To do:
Format the entries from the line containing "Image resolution: width=1024" through the end of the entries as a Markdown table with the columns No. and Line, one numbered row per line, with blank lines omitted.
--- START ---
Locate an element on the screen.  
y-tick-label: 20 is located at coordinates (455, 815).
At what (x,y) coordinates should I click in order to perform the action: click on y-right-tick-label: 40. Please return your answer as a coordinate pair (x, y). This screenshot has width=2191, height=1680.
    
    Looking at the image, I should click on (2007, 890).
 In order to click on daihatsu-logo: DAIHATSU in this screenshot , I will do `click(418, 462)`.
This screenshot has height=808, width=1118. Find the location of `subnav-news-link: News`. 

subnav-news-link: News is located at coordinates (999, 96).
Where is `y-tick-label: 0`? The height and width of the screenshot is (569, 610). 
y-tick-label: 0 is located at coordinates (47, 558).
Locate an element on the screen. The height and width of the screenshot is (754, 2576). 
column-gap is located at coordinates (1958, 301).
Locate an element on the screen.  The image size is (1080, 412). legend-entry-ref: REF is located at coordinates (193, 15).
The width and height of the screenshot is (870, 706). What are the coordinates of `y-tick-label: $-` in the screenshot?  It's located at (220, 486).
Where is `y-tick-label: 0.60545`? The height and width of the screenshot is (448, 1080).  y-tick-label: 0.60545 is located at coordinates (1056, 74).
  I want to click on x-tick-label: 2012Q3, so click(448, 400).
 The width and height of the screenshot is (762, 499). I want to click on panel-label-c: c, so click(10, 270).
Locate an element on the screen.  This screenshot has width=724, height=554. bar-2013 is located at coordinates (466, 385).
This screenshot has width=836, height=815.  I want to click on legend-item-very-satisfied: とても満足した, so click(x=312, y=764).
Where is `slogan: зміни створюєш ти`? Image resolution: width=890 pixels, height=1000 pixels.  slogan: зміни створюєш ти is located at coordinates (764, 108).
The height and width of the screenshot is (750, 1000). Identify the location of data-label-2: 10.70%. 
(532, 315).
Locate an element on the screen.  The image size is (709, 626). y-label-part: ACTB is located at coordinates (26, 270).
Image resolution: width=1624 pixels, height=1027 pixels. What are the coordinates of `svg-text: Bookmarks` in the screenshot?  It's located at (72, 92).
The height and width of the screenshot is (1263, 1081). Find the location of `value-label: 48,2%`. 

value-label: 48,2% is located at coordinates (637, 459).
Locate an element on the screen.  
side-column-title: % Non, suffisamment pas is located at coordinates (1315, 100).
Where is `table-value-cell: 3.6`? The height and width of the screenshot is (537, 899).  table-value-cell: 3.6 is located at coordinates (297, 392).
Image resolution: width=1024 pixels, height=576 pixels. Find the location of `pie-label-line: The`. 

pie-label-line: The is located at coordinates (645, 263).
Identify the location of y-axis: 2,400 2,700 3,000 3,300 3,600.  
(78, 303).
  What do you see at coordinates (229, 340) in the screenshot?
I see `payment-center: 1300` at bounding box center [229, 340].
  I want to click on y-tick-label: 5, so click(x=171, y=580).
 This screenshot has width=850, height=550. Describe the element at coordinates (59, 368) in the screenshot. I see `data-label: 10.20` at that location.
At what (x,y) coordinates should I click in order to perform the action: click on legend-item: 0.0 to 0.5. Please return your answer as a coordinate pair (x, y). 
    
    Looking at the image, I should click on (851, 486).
--- END ---
Exercise result:
| No. | Line |
|---|---|
| 1 | Image resolution: width=1024 pixels, height=576 pixels. Find the location of `pie-label-line: The`.  |
| 2 | pie-label-line: The is located at coordinates (645, 263). |
| 3 | Identify the location of y-axis: 2,400 2,700 3,000 3,300 3,600.   |
| 4 | (78, 303). |
| 5 |   What do you see at coordinates (229, 340) in the screenshot? |
| 6 | I see `payment-center: 1300` at bounding box center [229, 340]. |
| 7 |   I want to click on y-tick-label: 5, so click(x=171, y=580). |
| 8 |  This screenshot has width=850, height=550. Describe the element at coordinates (59, 368) in the screenshot. I see `data-label: 10.20` at that location. |
| 9 | At what (x,y) coordinates should I click in order to perform the action: click on legend-item: 0.0 to 0.5. Please return your answer as a coordinate pair (x, y).  |
| 10 |     Looking at the image, I should click on (851, 486). |